Both the storage of carbon in peat and the
release of carbon by methane emissions are greatest when water
tables are high. A lowering of water tables will result in a shift
from anoxic to oxic conditions, shutting down methane emissions but
releasing carbon dioxide owing to peat oxidation. In the southern
boreal zone, climate warming may result in more frequent droughts
and may cause fires that could smolder for years in remote
peatlands, releasing large amounts of carbon dioxide and releasing
small amounts of methane as a product of incomplete combustion. On
the other hand, in the northern boreal and sub-Arctic zones, the
melting of frozen ground is likely to flood and rejuvenate many
peatlands, causing them to store carbon more effectively but also
to emit larger amounts of methane. Understanding the relative
importance of these two scenarios is critical to estimating their
influence on the global carbon cycle and their feedbacks to the
global climate system.
Recent studies of water, energy, nutrient, and
carbon cycles in northern latitudes are sufficiently mature that a
coordinated, integrated study to understand their coupling is
possible. Results from such a study are expected to include (1)
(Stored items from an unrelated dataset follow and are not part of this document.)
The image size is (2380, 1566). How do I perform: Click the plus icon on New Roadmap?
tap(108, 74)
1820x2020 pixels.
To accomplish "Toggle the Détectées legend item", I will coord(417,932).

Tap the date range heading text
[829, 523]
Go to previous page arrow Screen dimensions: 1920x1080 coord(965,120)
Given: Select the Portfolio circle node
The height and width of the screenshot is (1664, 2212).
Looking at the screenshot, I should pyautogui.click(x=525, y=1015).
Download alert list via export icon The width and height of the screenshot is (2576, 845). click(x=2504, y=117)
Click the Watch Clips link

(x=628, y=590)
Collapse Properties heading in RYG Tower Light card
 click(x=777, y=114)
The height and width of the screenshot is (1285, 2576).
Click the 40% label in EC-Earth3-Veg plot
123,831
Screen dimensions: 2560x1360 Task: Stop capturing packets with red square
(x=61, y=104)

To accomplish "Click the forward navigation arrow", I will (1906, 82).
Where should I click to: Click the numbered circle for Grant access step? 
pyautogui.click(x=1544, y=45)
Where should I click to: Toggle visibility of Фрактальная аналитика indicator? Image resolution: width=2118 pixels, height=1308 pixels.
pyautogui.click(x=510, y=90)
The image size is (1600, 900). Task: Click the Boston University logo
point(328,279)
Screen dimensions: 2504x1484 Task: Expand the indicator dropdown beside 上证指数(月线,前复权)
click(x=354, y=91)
better understanding of the net ecosystem exchanges of carbon in
boreal and tundra ecosystems, including seasonal, interannual, and
decadal variability, (2) better estimates of freshwater inflow (and
associated biogeochemical fluxes) into the Arctic, including its
variability, and (3) a better understanding of the partitioning of
terrestrial water and energy fluxes and their influence on both
weather and climate at high latitudes.